Somehow, we humans have reversed-engineered a moral message into the story. It is often read as criticism – with a push to do more, try harder, lest one land in the group not doing enough. The more I look at it, though, the less this interpretation makes sense to me. In essence, this is a good news story.
The king, you see, is telling those who are simply showing up in the lives of others that they are inheriting (v. 34) what has always been theirs. And he tells those who are failing to do so that they are damned forever. It is more or less a description of how things are, in the present moment. Those who are attending to relationship processes are blessed, now and later.
At its most basic level, attending to relationships begins with staying in touch. It involves having enough contact with family members that one would know, for example, if they were hungry or lonely or ill. Next would come acting on one's responsibilities to others.

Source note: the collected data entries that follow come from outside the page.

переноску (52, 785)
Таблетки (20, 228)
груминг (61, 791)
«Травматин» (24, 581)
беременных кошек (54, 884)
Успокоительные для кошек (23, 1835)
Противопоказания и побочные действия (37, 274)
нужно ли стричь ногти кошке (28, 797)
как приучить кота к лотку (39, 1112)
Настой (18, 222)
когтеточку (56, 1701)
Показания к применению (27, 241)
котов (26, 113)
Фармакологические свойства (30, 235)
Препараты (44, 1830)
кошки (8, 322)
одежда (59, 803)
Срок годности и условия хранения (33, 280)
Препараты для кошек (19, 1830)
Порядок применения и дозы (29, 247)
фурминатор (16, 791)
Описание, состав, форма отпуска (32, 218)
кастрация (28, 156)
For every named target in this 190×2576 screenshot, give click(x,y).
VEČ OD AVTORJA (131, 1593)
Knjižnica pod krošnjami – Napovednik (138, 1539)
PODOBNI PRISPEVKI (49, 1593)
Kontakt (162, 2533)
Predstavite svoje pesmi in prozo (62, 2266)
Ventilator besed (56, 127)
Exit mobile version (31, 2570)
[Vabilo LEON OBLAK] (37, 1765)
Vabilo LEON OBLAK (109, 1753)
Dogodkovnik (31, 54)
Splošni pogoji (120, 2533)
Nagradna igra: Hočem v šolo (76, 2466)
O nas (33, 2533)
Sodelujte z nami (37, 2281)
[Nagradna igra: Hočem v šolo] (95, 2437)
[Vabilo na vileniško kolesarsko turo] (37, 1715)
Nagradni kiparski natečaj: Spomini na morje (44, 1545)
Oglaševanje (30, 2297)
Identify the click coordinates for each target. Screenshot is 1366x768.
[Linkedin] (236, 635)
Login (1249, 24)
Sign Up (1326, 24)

More than that, one would know what was important to the other – and they would know the same about oneself. Respecting the other, and their own capacity to solve their problems, can keep the relationship strong. Being clear about one's own thinking – taking I positions – can help. All these processes, though, are available only when one is connected with the aunts, uncles, cousins, and extended family that make up one's relationship system. The family is everyone's birthright and each person's inheritance.

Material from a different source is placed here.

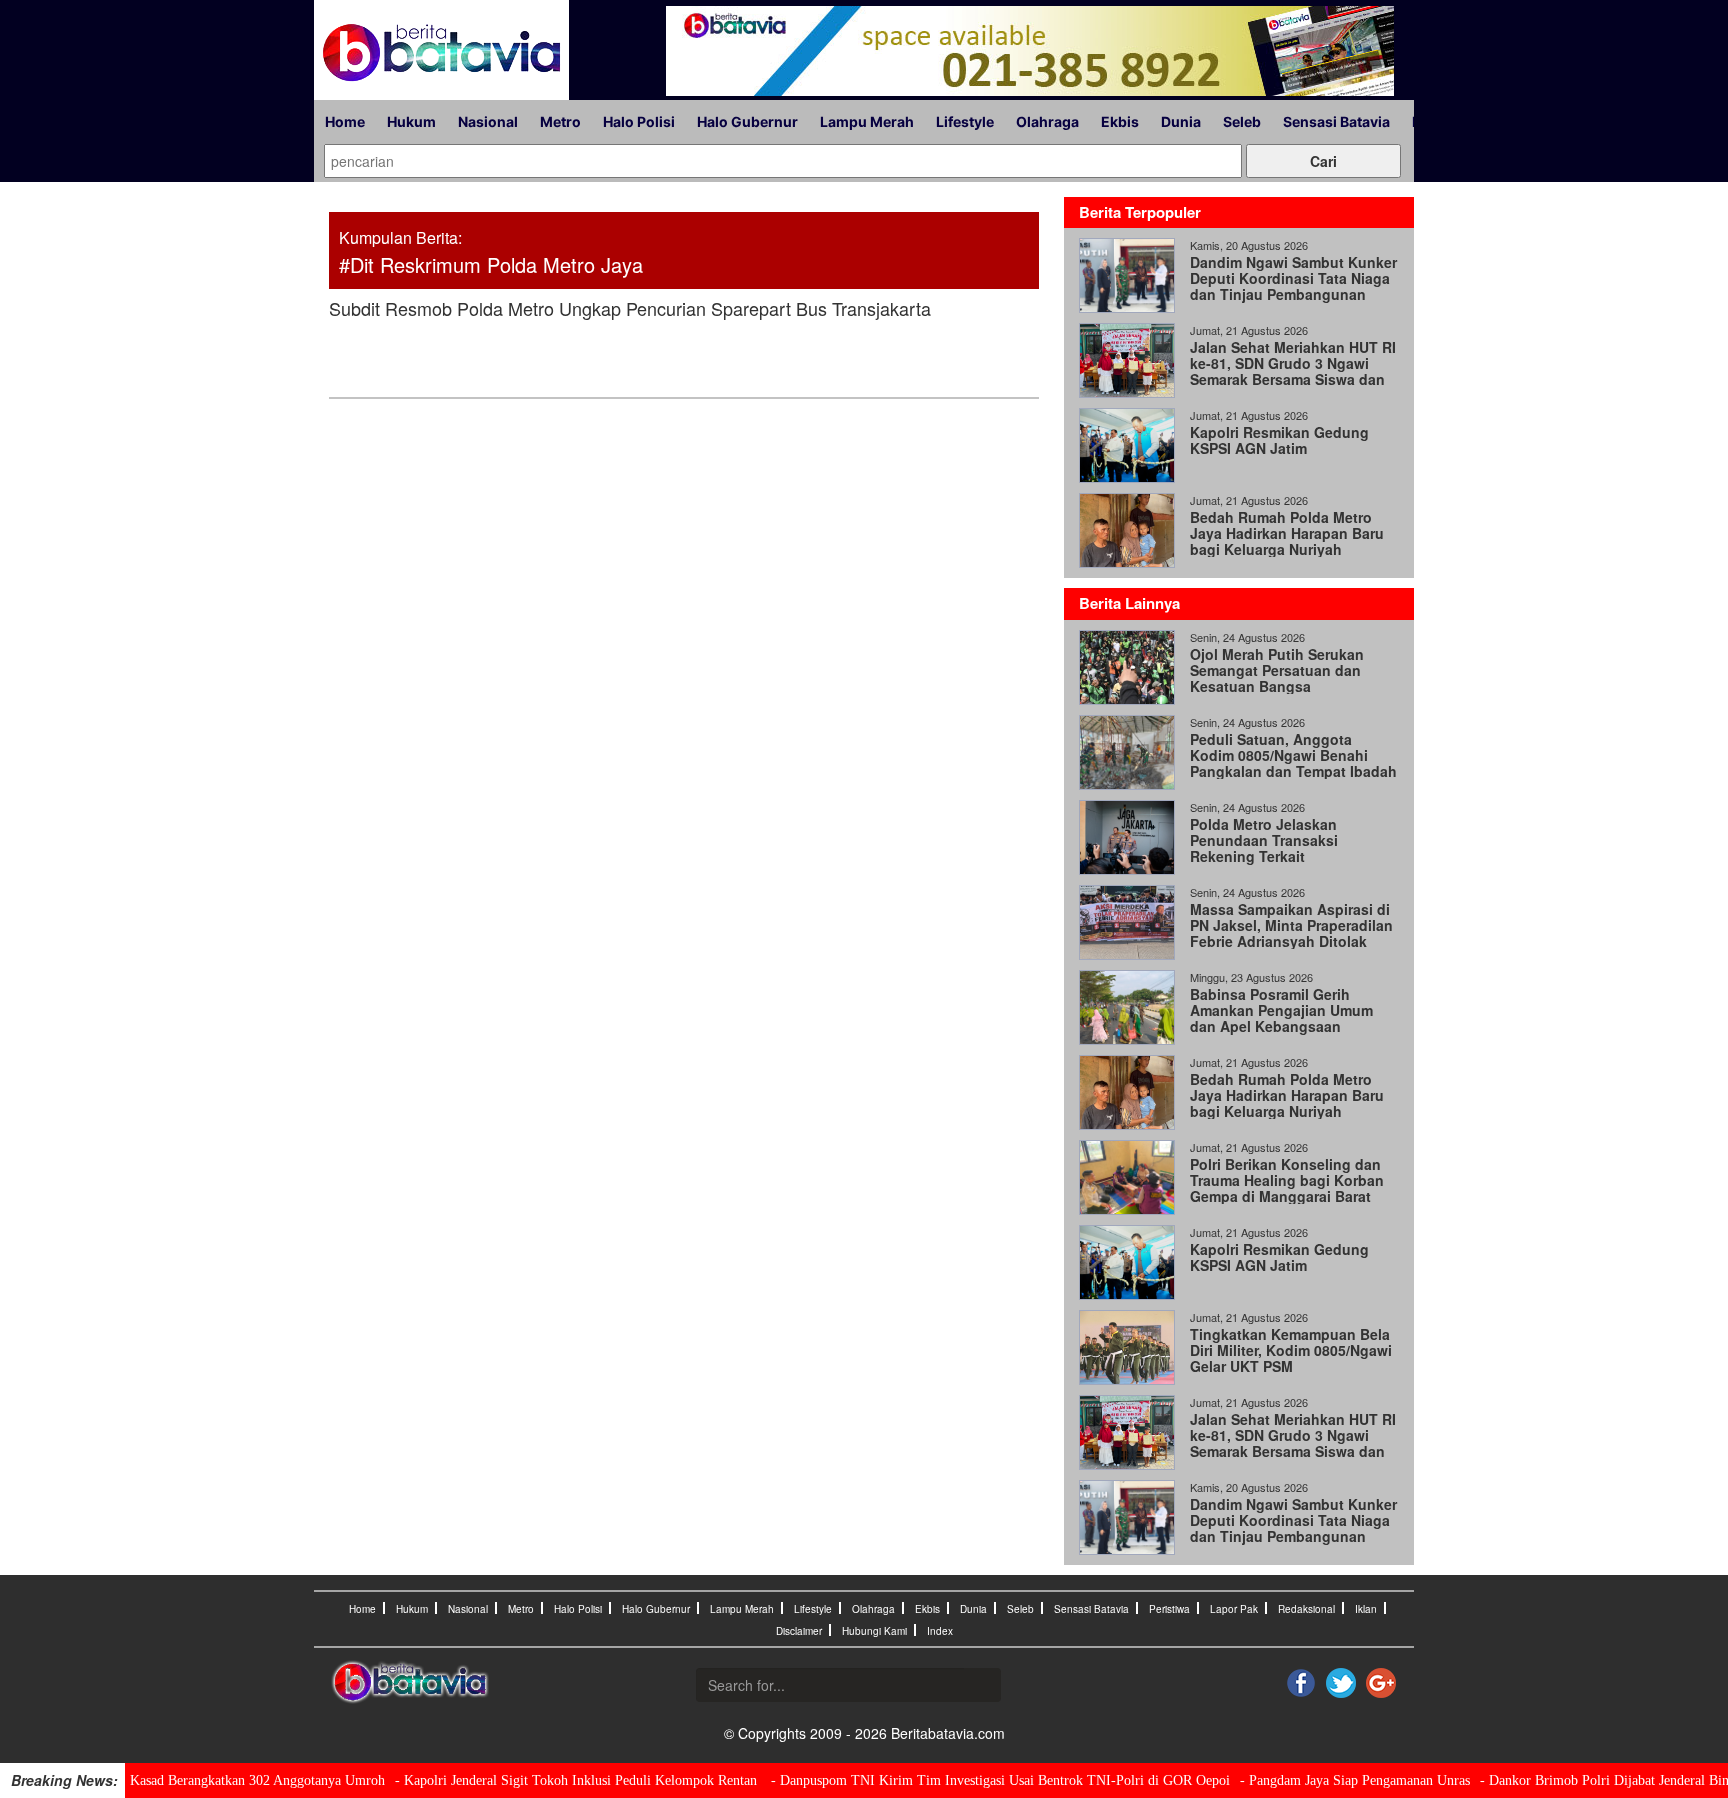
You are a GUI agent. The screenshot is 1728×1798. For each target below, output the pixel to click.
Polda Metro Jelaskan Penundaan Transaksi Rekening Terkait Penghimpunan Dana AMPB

In the story, every person – sheep or goat – was surprised. I remember a time when I was surprised to hear someone thank me. At church one fall day, another parent told me that I had really helped him get through a long summer. I asked what I had said, imagining maybe some wise comment in a Sunday School class. Not so much. He told a story about the first day of summer swim practice, seeing each other as we dropped off our kids. Both of us, of course, were facing long summers of trying to juggle work and parental responsibilities. Apparently, I'd said, "only 89 days until school starts back!"
Just being oneself with others is enough. Showing up is what matters. The good news? That's the only criteria for making it to the sheep side of the room.
Morning: Who in my family network am I distanced from now?
Evening: In what relationships could I define myself more clearly?
Psalm 95:7a For he is our God, and we are the people of his pasture, and the sheep of his hand.